For the Sake of the Gospel
The year was 1916 and Nelson had just graduated from medical school in his native Virginia. Later that year, he and his bride of six months arrived in China. At the age of twenty-two, he became a surgeon at Love and Mercy Hospital, the only hospital in an area of at least two million Chinese residents. Nelson, together with his family, lived in the area for twenty-four more years, running the hospital, performing surgeries, and sharing the gospel with thousands of people. From once being called “foreign devil” by those who distrusted foreigners, Nelson Bell later became known as “The Bell Who Is Lover of the Chinese People.” His daughter Ruth was to later marry the evangelist Billy Graham.

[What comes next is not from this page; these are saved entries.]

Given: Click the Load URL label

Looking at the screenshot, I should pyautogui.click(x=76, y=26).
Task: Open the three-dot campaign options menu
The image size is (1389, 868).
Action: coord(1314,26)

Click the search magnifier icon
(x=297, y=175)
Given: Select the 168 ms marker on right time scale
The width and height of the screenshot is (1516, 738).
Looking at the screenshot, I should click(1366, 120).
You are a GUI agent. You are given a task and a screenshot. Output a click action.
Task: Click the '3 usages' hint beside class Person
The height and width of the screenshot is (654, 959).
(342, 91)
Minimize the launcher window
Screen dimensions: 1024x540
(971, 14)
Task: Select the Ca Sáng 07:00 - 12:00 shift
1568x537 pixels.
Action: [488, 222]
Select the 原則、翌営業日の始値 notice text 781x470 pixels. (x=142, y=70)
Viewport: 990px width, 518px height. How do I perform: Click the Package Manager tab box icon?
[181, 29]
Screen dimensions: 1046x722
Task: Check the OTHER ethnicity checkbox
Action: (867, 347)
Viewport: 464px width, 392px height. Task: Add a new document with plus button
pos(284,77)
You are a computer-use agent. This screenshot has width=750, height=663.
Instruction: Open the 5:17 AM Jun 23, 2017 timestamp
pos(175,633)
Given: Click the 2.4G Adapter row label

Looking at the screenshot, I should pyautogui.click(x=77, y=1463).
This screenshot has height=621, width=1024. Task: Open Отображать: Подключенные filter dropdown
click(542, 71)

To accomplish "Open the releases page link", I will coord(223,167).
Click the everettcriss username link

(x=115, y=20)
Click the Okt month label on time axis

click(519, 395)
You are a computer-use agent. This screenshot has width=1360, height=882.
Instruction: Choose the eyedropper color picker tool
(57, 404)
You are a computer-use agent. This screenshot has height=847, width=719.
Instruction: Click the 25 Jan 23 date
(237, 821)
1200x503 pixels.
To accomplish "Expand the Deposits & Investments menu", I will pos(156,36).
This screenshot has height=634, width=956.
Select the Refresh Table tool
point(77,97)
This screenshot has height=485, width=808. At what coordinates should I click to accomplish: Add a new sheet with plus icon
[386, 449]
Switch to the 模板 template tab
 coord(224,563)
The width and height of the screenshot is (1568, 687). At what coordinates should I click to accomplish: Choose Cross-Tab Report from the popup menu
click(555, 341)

Although Nelson was a brilliant surgeon and Bible teacher, it wasn’t his skills that drew many to Jesus; it was his character and the way he lived out the gospel. In Paul’s letter to Titus, the young gentile leader who was taking care of the church in Crete, the apostle said that living like Christ is crucial because it can make the gospel “attractive” (Titus 2:10). Yet we don’t do this on our own strength. God’s grace helps us live “self-controlled, upright and godly lives” (v. 12), reflecting the truths of our faith (v. 1).
Many people around us still don’t know the good news of Christ, but they know us. May He help us reflect and reveal His message in attractive ways.
By Karen Huang - Daily Bread Ministries
Titus 2:1–10 (NIV):
2 You, however, must teach what is appropriate to sound doctrine. 2 Teach the older men to be temperate, worthy of respect, self-controlled, and sound in faith, in love and in endurance.
3 Likewise, teach the older women to be reverent in the way they live, not to be slanderers or addicted to much wine, but to teach what is good. 4 Then they can urge the younger women to love their husbands and children, 5 to be self-controlled and pure, to be busy at home, to be kind, and to be subject to their husbands, so that no one will malign the word of God.
6 Similarly, encourage the young men to be self-controlled. 7 In everything set them an example by doing what is good. In your teaching show integrity, seriousness 8 and soundness of speech that cannot be condemned, so that those who oppose you may be ashamed because they have nothing bad to say about us.
9 Teach slaves to be subject to their masters in everything, to try to please them, not to talk back to them, 10 and not to steal from them, but to show that they can be fully trusted, so that in every way they will make the teaching about God our Savior attractive.